(Beginning of Records to process)
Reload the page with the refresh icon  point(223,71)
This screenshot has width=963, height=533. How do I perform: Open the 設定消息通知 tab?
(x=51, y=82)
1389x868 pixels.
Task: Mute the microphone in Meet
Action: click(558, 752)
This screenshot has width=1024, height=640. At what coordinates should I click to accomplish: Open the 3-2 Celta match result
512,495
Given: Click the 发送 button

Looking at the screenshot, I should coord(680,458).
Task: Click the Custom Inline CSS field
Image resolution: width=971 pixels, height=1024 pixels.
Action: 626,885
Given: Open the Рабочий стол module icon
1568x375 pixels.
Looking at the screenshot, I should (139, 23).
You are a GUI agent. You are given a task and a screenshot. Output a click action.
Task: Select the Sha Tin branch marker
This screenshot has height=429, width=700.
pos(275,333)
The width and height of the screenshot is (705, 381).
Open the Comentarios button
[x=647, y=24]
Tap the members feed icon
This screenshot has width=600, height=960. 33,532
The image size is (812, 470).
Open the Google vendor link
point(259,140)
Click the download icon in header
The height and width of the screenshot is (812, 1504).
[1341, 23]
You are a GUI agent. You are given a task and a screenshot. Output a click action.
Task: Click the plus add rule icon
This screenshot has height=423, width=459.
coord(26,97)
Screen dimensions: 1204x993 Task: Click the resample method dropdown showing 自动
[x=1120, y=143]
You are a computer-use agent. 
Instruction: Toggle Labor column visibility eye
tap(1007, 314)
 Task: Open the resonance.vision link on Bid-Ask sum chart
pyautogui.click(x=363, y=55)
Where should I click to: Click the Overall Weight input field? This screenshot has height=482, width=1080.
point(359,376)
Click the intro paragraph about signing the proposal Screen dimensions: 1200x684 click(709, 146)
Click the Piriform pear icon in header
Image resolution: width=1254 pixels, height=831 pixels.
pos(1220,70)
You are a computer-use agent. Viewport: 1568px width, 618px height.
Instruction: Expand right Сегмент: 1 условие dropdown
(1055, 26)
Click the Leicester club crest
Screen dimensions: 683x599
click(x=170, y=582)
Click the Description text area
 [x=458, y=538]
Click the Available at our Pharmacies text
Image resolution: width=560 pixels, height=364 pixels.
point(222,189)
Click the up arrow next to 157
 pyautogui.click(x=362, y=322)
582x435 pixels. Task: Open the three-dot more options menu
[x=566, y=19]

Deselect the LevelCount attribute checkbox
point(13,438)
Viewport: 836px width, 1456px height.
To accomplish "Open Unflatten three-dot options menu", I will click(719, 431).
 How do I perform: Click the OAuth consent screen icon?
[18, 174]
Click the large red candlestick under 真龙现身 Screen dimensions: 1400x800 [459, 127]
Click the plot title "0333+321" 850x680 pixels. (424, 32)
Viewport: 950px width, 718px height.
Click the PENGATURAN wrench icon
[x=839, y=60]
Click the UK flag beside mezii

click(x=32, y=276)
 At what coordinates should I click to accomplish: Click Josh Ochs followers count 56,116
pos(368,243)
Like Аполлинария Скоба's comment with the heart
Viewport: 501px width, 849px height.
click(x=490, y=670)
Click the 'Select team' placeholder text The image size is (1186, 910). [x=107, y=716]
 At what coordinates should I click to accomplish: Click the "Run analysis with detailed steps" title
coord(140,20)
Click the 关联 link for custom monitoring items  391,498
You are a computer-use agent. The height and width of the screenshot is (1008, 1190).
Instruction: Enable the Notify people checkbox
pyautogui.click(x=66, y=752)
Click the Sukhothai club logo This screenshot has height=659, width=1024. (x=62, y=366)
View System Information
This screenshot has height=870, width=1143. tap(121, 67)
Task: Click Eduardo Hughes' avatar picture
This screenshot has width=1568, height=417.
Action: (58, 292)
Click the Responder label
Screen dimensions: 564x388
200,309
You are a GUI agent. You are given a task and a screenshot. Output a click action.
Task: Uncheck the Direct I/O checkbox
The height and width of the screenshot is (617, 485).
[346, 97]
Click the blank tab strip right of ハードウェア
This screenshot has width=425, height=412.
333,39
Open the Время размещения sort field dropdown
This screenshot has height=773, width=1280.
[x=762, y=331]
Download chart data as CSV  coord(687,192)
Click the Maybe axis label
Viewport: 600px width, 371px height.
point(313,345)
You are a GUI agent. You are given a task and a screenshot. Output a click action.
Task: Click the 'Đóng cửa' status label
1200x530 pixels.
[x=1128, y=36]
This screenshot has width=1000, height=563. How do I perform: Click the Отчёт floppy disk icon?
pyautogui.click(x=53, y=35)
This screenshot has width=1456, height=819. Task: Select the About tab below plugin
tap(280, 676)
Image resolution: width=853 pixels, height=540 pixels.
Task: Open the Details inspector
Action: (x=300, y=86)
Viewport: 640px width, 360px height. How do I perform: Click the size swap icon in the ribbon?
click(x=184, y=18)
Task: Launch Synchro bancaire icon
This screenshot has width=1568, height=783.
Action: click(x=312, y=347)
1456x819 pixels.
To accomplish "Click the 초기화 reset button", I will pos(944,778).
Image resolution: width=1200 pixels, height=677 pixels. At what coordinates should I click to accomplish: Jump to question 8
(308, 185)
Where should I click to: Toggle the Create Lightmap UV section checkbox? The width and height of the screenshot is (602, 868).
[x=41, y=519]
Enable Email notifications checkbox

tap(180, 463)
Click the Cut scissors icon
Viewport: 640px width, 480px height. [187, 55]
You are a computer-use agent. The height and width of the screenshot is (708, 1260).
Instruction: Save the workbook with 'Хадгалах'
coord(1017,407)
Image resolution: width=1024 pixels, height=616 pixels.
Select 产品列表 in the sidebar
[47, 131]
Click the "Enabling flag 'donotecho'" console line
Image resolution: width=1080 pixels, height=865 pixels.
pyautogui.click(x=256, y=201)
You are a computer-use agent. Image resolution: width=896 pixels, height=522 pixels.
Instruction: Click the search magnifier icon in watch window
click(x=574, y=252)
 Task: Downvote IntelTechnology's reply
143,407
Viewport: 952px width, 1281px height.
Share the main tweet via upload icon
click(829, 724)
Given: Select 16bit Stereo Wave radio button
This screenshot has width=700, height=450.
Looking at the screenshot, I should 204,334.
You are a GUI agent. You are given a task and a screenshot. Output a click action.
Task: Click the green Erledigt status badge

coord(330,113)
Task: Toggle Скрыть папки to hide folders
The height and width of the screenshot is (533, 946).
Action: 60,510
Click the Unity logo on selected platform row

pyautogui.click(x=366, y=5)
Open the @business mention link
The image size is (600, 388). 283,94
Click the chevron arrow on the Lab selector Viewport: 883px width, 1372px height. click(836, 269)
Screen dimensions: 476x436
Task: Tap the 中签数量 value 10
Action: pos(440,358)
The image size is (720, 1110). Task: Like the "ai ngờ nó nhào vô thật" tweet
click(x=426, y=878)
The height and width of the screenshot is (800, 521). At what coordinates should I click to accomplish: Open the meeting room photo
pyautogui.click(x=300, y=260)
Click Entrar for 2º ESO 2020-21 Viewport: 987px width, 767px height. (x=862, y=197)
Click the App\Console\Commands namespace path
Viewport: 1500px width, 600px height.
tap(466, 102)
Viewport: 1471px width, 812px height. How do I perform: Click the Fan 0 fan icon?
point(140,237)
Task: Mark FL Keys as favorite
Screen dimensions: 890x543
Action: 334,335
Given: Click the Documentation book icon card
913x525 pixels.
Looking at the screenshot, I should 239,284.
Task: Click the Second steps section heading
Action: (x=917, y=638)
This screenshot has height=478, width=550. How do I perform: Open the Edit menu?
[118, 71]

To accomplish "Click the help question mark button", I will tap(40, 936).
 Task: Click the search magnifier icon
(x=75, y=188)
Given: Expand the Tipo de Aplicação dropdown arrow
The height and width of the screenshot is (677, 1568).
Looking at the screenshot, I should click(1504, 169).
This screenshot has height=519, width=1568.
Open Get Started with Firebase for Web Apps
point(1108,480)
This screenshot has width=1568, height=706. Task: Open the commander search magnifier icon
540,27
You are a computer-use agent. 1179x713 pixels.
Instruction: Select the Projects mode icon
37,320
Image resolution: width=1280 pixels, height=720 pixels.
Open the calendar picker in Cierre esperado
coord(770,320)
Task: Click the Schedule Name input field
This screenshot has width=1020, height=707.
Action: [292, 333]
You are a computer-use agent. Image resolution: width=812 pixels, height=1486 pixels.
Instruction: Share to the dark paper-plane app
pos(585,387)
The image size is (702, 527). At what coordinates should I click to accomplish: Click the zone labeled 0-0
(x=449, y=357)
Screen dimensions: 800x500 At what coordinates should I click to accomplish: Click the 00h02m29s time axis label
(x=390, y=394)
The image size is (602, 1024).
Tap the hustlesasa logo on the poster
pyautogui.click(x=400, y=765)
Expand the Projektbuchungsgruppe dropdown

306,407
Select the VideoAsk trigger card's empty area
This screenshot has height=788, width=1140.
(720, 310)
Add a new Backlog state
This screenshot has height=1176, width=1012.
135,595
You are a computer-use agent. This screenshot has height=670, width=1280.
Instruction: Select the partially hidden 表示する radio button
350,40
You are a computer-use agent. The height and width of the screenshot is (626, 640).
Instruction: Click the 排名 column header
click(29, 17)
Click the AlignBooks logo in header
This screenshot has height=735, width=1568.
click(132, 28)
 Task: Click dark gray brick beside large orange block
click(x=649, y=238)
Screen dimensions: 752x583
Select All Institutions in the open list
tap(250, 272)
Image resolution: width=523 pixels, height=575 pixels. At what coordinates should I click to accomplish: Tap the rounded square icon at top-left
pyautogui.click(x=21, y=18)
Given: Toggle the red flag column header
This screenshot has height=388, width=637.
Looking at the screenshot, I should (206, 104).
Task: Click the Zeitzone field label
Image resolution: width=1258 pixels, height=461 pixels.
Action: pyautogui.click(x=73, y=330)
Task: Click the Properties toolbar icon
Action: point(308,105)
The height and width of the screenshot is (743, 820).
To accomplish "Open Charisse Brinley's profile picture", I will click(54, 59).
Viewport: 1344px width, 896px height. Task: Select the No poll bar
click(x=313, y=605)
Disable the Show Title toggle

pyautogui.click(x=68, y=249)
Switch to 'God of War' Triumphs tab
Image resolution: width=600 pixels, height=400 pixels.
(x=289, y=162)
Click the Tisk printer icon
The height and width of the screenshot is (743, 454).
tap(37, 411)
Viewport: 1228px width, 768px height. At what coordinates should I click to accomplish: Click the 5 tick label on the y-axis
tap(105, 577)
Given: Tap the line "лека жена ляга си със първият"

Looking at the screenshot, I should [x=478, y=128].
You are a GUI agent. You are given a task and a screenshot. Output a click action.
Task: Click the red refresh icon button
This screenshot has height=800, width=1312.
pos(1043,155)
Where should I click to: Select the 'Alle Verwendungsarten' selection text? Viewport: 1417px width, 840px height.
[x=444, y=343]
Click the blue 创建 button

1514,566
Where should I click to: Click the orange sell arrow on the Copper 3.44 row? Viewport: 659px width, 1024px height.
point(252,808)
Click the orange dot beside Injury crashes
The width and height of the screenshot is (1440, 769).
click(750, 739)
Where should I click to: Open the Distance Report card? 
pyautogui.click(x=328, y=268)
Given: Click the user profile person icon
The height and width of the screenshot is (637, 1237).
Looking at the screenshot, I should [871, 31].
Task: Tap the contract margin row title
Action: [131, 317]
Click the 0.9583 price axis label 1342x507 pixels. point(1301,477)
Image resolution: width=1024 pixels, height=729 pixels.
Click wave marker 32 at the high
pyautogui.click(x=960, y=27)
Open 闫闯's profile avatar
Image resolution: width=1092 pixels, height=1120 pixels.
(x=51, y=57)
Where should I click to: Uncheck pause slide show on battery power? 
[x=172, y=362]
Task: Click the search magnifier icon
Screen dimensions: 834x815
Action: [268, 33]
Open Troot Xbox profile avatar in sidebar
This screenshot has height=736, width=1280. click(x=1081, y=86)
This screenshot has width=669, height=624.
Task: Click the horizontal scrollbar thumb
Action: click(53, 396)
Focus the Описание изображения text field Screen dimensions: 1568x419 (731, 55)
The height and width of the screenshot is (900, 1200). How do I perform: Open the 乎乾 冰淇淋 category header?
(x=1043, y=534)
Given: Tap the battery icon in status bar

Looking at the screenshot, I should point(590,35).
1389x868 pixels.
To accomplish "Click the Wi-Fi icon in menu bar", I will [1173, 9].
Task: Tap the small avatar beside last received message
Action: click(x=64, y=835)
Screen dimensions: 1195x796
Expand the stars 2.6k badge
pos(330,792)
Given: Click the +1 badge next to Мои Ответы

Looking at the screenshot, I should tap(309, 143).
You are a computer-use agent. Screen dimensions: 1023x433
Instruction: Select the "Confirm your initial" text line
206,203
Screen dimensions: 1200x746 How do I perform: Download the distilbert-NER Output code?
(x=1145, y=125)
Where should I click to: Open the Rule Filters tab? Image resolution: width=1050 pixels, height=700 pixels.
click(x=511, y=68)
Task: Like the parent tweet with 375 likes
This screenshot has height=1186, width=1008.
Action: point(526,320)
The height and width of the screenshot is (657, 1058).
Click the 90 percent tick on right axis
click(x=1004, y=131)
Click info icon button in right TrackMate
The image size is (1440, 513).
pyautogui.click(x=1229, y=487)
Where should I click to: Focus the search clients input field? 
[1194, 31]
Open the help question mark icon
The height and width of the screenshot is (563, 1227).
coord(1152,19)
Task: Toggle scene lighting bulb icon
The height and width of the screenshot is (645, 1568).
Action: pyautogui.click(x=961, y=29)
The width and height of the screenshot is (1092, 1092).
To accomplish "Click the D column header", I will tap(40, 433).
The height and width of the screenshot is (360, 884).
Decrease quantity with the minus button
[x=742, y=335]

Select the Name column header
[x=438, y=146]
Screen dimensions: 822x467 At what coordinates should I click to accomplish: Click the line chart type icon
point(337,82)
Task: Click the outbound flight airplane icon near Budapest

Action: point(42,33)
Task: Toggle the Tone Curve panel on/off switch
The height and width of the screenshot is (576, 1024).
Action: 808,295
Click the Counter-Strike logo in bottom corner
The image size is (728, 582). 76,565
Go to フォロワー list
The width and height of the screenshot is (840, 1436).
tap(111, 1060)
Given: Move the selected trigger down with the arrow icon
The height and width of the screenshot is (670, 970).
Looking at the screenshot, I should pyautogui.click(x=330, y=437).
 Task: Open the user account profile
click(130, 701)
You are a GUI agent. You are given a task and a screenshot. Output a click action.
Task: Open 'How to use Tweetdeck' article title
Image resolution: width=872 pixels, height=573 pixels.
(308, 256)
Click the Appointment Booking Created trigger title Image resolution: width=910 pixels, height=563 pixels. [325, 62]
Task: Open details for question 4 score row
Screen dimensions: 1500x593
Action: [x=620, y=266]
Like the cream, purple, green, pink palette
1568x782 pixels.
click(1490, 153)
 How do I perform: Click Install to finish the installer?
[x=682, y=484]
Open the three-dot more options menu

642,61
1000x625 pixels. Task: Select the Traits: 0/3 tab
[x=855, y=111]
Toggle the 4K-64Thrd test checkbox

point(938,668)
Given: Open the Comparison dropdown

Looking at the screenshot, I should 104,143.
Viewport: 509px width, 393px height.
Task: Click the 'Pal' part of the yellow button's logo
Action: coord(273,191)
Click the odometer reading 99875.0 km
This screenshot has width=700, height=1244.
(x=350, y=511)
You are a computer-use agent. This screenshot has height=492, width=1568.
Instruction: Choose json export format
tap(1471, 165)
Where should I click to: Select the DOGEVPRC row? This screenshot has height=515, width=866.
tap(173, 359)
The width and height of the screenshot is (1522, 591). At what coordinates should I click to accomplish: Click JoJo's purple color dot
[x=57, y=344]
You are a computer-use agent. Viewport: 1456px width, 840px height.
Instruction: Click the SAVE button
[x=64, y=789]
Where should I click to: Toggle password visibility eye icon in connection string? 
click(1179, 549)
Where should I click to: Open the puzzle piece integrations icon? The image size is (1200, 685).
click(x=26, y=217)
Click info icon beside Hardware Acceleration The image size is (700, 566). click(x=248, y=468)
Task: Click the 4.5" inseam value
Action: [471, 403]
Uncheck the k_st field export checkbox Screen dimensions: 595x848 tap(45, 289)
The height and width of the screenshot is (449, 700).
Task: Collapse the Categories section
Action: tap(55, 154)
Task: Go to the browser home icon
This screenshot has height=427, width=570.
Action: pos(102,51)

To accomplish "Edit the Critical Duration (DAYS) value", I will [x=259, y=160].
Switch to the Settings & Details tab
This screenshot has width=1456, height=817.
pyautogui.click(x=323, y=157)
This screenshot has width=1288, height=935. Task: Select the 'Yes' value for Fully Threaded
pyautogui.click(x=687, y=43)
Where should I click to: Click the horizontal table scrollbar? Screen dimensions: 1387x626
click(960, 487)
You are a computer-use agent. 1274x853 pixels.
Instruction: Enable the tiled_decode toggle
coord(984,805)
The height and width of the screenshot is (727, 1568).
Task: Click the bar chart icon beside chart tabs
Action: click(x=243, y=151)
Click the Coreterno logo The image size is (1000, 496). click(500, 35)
(End of Records to process)
- **Exercise aim**
Within the data above, pick out all lines holding the word "refresh".

- **Answer below**
Reload the page with the refresh icon  point(223,71)
Task: Click the red refresh icon button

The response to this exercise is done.